Paul Ashworth, chief U.S. economist at Capital Economics, agreed Powell will rely on more input from the regional bank presidents because he doesn’t have his own really strong opinions.

Ashworth said there is nothing wrong with debate among the central bankers, but that there is a risk the market might get “wrong footed” in trying to decipher the message from a chorus of individuals.

“When you hear too many disparate voices, it can be hard to work out where the policy consensus is and if that changes,” Ashworth said.

Here are three key Fed regional presidents likely to assert their voices and where they stand on the key issue of the day: whether the Fed should keep raising interest rates with inflation so low.

San Francisco Fed President John Williams: Williams is already a bit of a rock star at the Fed, having replaced Yellen as the head of the San Francisco Fed. Williams is backing continued gradual rate hikes. He’d likely back one in December and three more next year given current data. He thinks low inflation readings are overstated. Williams will be a voting Federal Open Market Committee member next year.

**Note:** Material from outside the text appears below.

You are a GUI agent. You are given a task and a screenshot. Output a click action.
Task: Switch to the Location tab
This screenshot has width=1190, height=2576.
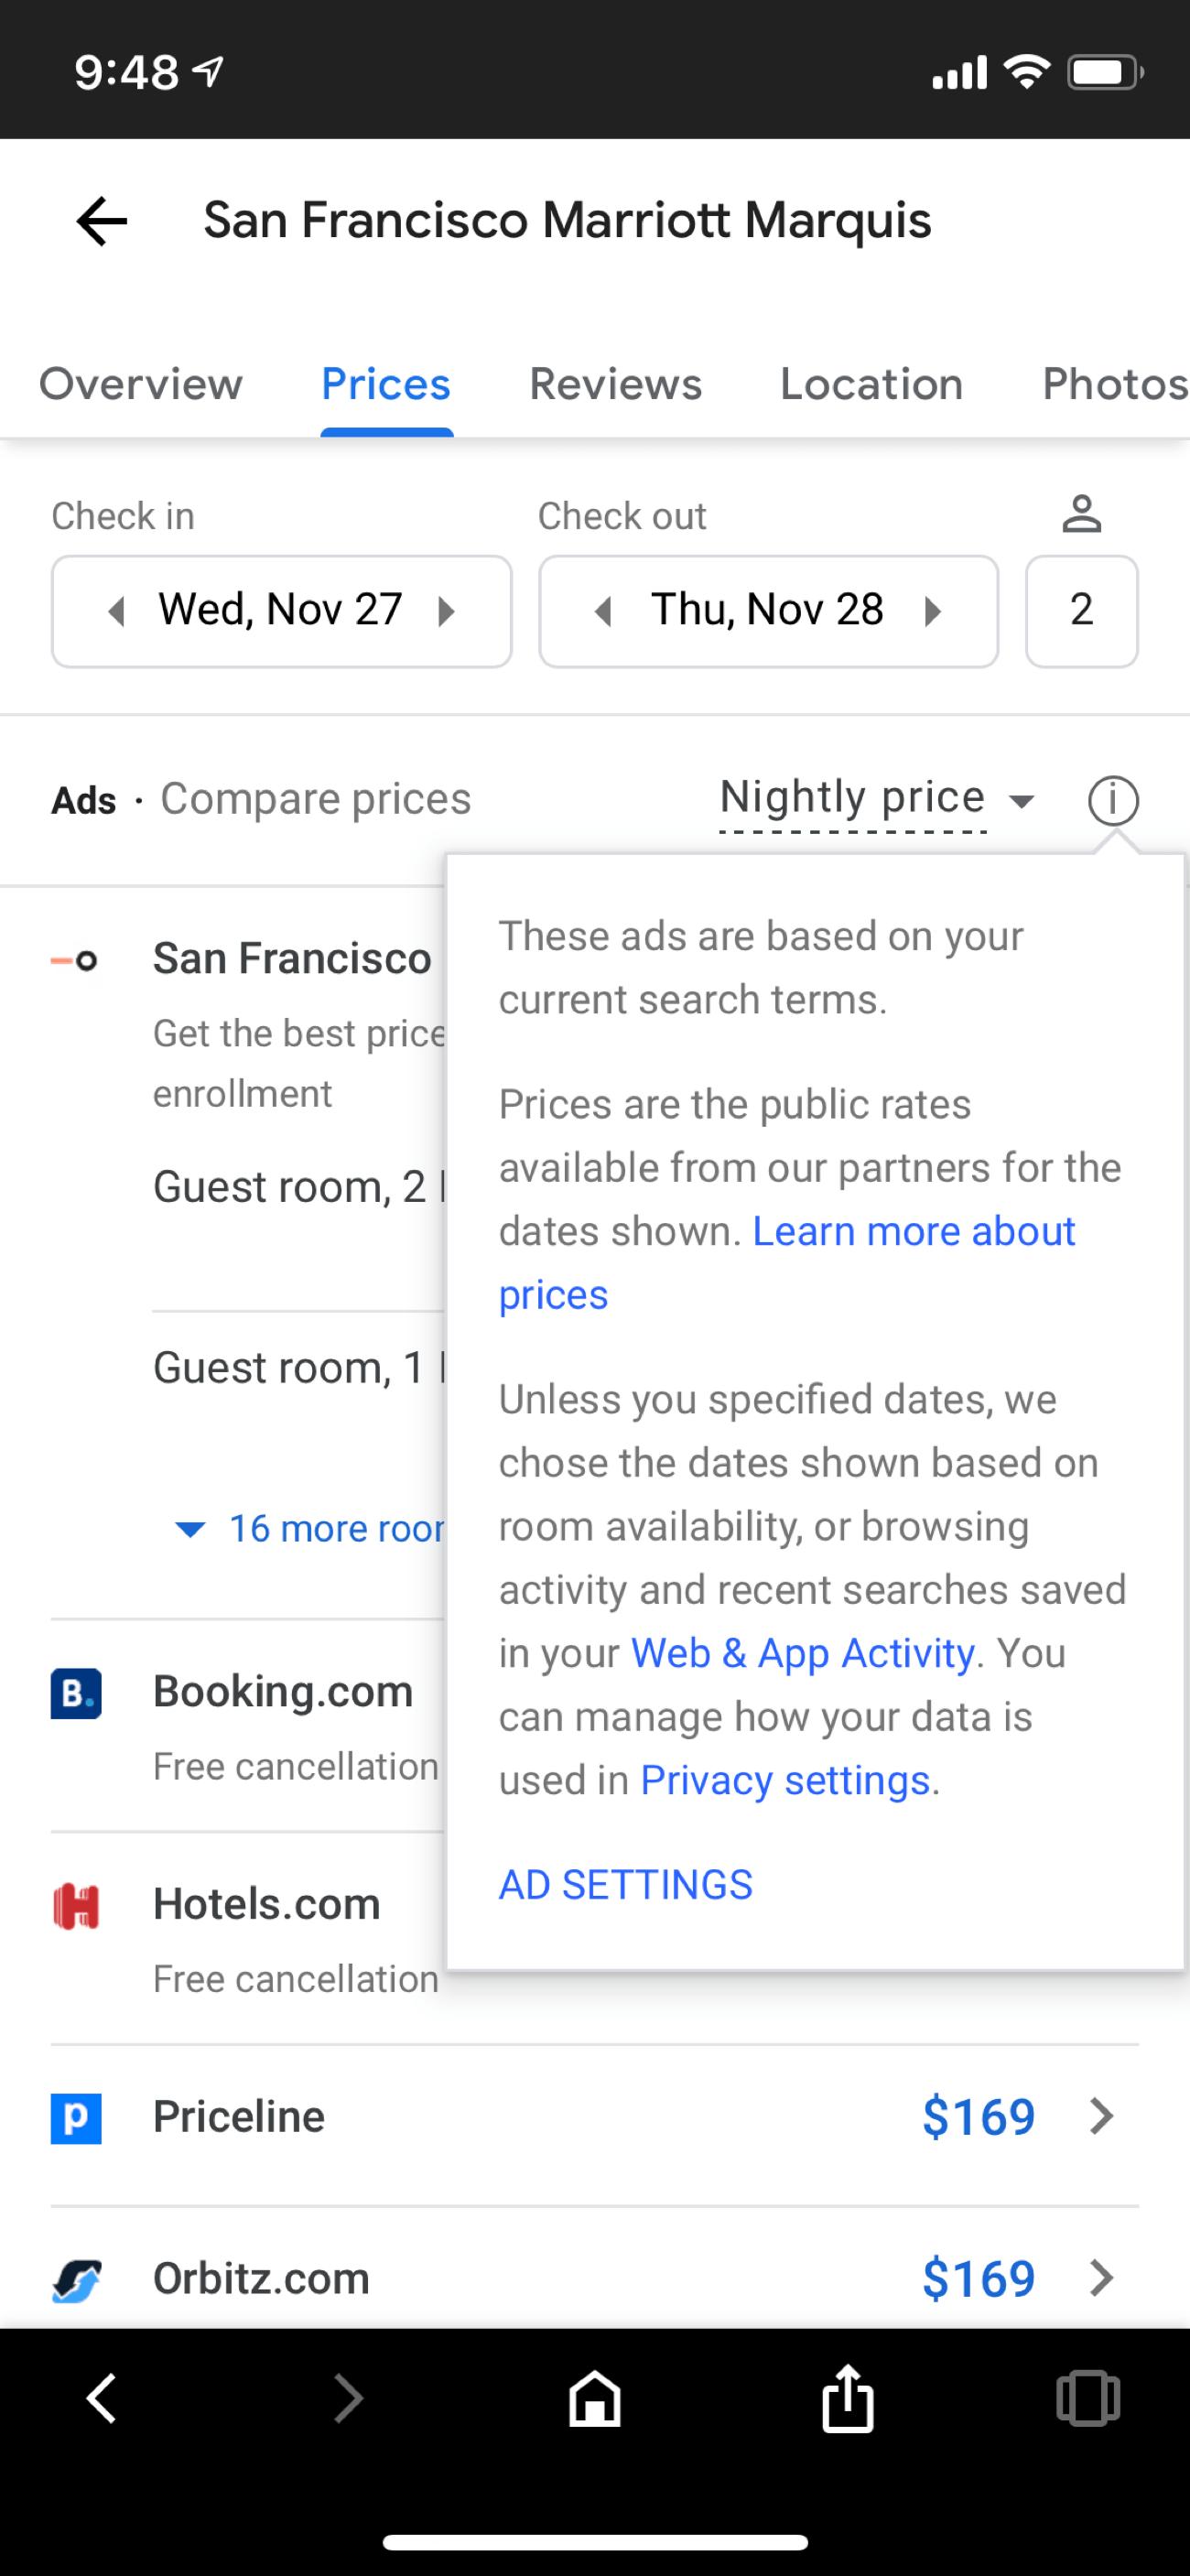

Cleveland Fed President Loretta Mester: Mester is perhaps just a bit more hawkish than Williams. She has expressed concern inflation may overshoot the Fed’s 2% target. Mester, who is also a voter in 2018, may be pushing for four rate hikes in the calendar year, said Kevin Cummings, senior U.S. economist at NatWest.

Chicago Fed President Charles Evans: Evans is the leading dove on the Fed, and has suggested the Fed take a break from raising rates to make sure inflation gets back to 2%. He thinks the Fed will lose credibility with markets if it doesn’t allow inflation to rise about its 2% target. He returns to the rotational FOMC in 2019.